By Nick Blair
There was a time when buying real estate meant you had to have a deed or a mortgage agreement in your hand, but not anymore. With the popularization of REIT stocks, we have seen a vast growth in real estate purchases since its inception. While the REIT did and continues to take a major hit, along with the rest of the housing market, the stocks can still be profitable, assuming you know how to pick them. In my opinion, in its rise, ARMOUR Residential REIT (ARR) is a textbook REIT, and is following the same patterns as its more established counterparts.
Being an REIT, the primary factor to consider is yield percentage, because every investor is looking for a high yield on REIT investments. Currently, ARMOUR is at an 17.80% interest rate. This comparatively low yield percentage rate seems to be just a point on the chart of yield percentages. An analysis comparison of the competing REITs is helpful to really put into perspective how ARMOUR adds up.
CYS investments (CYS) has had a pretty steady rate since its peak in October 2010, and it does not seem to have reached its full potential. Another competitor to ARMOUR, Capstead Mortgage (CMO) seems to have fallen by the wayside, since its dramatic 100% plus yield rate high, down to a 13.11% low. Do not be fooled with this relatively low number though, Capstead has become pretty steady since its fall, and could yield a standard every ex-date.
Both MFA Financial (MFA) and Chimera Investment (CIM) are starting to steady out at a 12.94% and 15.55% yield, respectively. Both could be considered solid investments now, but I suggest MFA, as it is more established and therefore has more historical data.
Many analysis of ARMOUR gives the same result: due to increasing interest rates and a high leverage, ARMOUR is doomed for a decrease in both stock points and yields. The simple fact is that with a majority of the REITs, there is a double-digit yield that simply cannot be upheld for a long period of time.
Not to be bearish, but ARMOUR is simply in for a major correction soon. It seems to have already taken a hit when in September of 2011, it was at its highest peak of 21.18%, and it has since been experiencing a steady decline down to its current rate of 17.71% and falling.
Now is this a time to bail on ARMOUR? Not quite. While I do not suggest purchasing ARMOUR over other REITs, it seems that this yield decrease is rather consistent across ARMOUR's main competitors. So, in this time of "recovery", why is every aspect of the real estate market, REITs included, still taking a hit?
With headlines showing pessimism for the housing market, it's no wonder that residential REITs, such as ARMOUR, are taking a hit. But the question is, will the market ever recover? Well, yes, real estate market will one day lose the pessimism and resulting debilitation that it is so closely associated with. This may seem like an overly optimistic outlook that many cannot comprehend because they themselves have had to sell their homes, or worse, been foreclosed on. While it is awful that the bubble burst and many had to suffer because of it, this crash is in no way permanent, but for now, it is still gasping for air.

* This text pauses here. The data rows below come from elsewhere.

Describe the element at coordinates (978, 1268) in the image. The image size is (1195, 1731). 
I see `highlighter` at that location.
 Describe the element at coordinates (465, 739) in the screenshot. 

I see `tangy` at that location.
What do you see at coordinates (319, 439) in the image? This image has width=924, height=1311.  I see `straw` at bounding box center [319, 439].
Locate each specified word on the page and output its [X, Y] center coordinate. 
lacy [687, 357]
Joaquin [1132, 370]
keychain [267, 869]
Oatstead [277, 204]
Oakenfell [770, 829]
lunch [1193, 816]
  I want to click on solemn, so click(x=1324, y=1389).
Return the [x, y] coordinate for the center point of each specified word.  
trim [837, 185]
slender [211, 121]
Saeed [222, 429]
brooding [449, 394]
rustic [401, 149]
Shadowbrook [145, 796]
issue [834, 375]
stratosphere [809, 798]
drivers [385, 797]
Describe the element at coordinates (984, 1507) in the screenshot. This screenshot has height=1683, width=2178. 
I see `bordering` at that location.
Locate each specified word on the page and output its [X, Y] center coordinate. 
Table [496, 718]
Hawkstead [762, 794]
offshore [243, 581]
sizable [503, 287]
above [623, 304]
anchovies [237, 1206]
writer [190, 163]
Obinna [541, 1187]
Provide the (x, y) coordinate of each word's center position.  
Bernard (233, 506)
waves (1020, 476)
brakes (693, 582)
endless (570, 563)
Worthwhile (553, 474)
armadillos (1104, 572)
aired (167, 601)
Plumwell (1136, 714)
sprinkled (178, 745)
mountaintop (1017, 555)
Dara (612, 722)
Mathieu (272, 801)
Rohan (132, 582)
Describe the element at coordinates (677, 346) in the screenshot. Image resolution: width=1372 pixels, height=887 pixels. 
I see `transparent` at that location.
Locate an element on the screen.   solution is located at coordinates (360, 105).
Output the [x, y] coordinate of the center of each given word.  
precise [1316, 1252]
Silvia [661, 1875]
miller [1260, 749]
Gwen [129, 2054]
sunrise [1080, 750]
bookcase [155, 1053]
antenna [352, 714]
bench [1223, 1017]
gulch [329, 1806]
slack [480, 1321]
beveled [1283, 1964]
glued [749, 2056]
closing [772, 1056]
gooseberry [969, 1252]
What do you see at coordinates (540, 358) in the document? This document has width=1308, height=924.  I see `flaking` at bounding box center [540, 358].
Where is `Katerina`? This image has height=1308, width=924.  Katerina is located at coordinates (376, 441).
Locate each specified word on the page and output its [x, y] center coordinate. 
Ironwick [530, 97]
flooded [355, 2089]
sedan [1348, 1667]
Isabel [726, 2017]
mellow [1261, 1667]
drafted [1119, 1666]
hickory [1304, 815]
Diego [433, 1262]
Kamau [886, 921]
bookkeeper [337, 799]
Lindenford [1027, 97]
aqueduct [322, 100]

The simple fact that you, as an investor, needs to know is that there will be a recovery. It could take many years, and the REITs will show gains due to the headlines touting strong recovery. On the flip side, the same newspaper could be saying the next week how the market is slowing and become very pessimistic about the same subject that they were previously talking about with optimism.
Obviously, the best way to come out on top with REITs is to put yourself in the shoes of the majority. Consider that most Americans take the news at its word, so when "the real estate market is gaining!" hits their computer or television, then they may just go buy some real estate based stocks such as ARMOUR or other REITs. So, that would be the time to look out for an increase in yields, but also an increase in price. While there are of course other numbers to consider with REITs such as P/ AFFO, the stock will not help you unless you own it and there becomes a high demand for it.
Because of the seemingly bipolar activity of the news that we trust, it is best to look at the numbers yourself. Since the real estate market will always be judged by the media per new homes sold, familiarize yourself with the current number for new homes sold to be the most up to date. As you and I can see, the market is as low as it could possibly be without there being a depression. While this may seem like a negative number, use it to your advantage.
Specifically, I see ARMOUR dropping due to the pessimistic headlines, coupled with the inability to maintain such a high yield of, so buying now would not be a good idea. While this is the case with most REITs at the moment, consider waiting for what seems like a major lull, such as an exceptionally low yield for a REIT that is below double digits. Then, when the market spikes, as it did in mid-2010, you may find that your investment pays off.
Now, when will this spike occur? No one can be sure. The most effective way to make sure that you come out on top is to buy the REITs low, and hang onto them. Collect your yields on ARMOUR and any other REITs you may have, but avoid purchasing them for now.